**Votre tâche:** Recopiez mot pour mot, dans le billet sur la langue de bois, le passage qui va de « Tati, plaît-il ? » jusqu'à « connaissez mes intouchables). ».

**Texte fourni:**

::::

Wednesday, May 21, 2008

Tati, plaît-il ?


On parle de la langue de bois des politiques mais on oublie trop souvent que les sportifs, les chanteurs et les acteurs n’ont absolument rien à leur envier. Leur dernier film est toujours leur meilleur, les techniciens étaient tous charmants et le réalisateur, un pur génie. Alors, quand le Nouvel Observateur dans son supplément télé confie à des comédiens, le soin de dégonfler quelques baudruches, c’est peu de dire qu’on est tout ouïe. Le dégommage de vaches sacrées, on kiffe plutôt ici même si malheureusement, on n’est pas soi-même irréprochable ( vous qui me lisez, vous connaissez mes intouchables).

::::

**Données:**
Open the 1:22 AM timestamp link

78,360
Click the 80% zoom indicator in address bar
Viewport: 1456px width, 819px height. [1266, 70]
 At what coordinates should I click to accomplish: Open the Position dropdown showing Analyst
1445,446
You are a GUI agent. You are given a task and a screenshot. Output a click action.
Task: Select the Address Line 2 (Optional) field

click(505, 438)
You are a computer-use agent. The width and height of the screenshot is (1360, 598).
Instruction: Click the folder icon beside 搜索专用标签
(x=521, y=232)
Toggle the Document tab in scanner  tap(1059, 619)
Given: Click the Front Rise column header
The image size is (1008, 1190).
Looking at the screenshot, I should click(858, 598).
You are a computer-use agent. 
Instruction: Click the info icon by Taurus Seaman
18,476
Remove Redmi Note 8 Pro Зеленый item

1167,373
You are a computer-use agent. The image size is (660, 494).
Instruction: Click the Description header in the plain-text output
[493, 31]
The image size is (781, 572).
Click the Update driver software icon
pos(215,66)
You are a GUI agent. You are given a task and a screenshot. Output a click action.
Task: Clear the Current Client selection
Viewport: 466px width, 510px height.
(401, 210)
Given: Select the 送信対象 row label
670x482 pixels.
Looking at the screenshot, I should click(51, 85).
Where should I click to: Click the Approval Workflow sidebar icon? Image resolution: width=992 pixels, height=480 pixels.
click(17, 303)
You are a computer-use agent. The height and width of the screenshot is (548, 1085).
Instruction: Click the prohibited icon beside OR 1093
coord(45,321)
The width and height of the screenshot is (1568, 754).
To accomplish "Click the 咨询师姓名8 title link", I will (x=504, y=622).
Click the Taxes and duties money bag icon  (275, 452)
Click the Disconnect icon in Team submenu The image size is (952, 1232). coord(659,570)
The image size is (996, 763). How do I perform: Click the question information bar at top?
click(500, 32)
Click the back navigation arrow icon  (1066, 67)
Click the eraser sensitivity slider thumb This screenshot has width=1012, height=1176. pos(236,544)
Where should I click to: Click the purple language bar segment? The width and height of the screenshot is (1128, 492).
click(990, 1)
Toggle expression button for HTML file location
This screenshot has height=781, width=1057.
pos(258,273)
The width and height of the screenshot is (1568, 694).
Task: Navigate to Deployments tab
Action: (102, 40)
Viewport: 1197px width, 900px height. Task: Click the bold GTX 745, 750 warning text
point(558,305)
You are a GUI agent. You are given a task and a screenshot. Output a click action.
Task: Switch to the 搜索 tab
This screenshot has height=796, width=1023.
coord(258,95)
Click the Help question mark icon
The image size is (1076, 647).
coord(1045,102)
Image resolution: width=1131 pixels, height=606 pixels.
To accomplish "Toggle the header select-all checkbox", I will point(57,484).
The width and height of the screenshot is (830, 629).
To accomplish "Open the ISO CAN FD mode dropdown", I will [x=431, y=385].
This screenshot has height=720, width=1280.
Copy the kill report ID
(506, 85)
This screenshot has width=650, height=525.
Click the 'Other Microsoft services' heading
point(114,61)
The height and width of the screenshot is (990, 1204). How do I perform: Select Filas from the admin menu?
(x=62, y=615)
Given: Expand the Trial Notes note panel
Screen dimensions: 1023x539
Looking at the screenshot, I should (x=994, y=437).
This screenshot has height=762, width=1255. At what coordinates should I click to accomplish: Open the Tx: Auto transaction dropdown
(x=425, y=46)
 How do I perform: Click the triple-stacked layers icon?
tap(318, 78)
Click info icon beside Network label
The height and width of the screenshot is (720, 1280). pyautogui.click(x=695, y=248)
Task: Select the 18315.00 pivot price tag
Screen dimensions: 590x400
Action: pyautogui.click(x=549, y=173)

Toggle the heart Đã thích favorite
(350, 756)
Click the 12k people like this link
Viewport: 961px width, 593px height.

::::

**Réponse attendue:**
Tati, plaît-il ?


On parle de la langue de bois des politiques mais on oublie trop souvent que les sportifs, les chanteurs et les acteurs n’ont absolument rien à leur envier. Leur dernier film est toujours leur meilleur, les techniciens étaient tous charmants et le réalisateur, un pur génie. Alors, quand le Nouvel Observateur dans son supplément télé confie à des comédiens, le soin de dégonfler quelques baudruches, c’est peu de dire qu’on est tout ouïe. Le dégommage de vaches sacrées, on kiffe plutôt ici même si malheureusement, on n’est pas soi-même irréprochable ( vous qui me lisez, vous connaissez mes intouchables).